Tidak hanya itu, Kementrian Sosial juga akan menyiapkan bantuan berkelanjutan antara lain untuk ahli waris yang ditinggal meninggal seperti ibu hamil, anak usia dini, anak disabilitas, anak yang masih mengenyam pendidikan dan lansia.
“Jika sudah terkumpul datanya, makan kami akan masukkan ke dalam Data Terpadu Kesejahteraan Sosial (DTKS) yang nanti akan mendapatkan bantuan berkelanjutan dari Kemensos,” imbuhnya.
Risma mengatakan untuk sementara bantuan yang diberikan oleh korban tragedi Kanjuruhan sebanyak 125 ahli waris, namun ia mengatakan kemungkinan data tersebut akan bertambah sesuai dengan kondisi yang ada.
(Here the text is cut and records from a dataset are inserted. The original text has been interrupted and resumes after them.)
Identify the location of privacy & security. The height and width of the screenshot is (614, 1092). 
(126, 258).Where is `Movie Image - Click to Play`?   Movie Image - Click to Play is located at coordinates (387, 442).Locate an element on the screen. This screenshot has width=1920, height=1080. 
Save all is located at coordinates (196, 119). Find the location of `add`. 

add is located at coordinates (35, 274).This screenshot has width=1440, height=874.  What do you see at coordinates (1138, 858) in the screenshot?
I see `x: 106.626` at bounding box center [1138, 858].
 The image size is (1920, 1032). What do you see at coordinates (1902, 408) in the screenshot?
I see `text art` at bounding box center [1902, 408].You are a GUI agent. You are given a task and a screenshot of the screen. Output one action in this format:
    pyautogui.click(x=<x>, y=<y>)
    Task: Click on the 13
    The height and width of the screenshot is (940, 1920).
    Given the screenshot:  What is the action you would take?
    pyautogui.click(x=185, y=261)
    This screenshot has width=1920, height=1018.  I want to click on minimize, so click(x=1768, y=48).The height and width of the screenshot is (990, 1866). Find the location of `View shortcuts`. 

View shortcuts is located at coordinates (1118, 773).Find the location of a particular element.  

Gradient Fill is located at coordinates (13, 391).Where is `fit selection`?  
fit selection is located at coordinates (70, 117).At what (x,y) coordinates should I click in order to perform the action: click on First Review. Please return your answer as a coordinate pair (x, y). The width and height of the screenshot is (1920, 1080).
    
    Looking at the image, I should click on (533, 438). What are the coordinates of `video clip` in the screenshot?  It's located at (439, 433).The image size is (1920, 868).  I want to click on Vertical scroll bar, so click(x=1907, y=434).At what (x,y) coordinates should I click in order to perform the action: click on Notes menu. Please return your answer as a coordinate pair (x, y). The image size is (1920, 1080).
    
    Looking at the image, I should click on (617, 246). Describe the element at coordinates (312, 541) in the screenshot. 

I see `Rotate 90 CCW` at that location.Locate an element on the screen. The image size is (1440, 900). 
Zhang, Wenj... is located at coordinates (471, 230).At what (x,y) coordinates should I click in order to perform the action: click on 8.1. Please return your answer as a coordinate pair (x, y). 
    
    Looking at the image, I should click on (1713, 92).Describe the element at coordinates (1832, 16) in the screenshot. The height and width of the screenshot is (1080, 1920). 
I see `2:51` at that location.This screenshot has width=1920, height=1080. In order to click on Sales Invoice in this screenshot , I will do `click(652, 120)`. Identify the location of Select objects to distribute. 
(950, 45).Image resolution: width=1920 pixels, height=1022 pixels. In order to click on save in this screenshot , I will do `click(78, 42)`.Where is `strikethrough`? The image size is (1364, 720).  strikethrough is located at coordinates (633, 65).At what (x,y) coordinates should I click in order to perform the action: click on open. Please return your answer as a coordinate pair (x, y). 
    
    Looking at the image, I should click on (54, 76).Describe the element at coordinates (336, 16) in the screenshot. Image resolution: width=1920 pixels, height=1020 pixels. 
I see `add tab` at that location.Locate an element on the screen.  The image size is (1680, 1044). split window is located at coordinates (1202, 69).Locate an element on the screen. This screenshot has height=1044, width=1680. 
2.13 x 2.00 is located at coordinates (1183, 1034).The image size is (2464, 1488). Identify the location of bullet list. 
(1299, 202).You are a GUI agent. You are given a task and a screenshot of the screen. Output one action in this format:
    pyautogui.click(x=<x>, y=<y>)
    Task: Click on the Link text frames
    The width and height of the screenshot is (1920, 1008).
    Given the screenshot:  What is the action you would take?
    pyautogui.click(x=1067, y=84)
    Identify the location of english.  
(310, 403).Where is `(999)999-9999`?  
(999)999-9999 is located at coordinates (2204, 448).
“Ini kami masih melakukan pendataan, masih terus kita kumpulkan, karena kemarin kita mendata keluarga korban sebanyak 125. Selanjutnya masih dilakukan keberlanjutan, terutama keluarga yang ditinggalkan bapak atau kepala keluarga yang selama ini menjadi tulang punggung,” pungkasnya.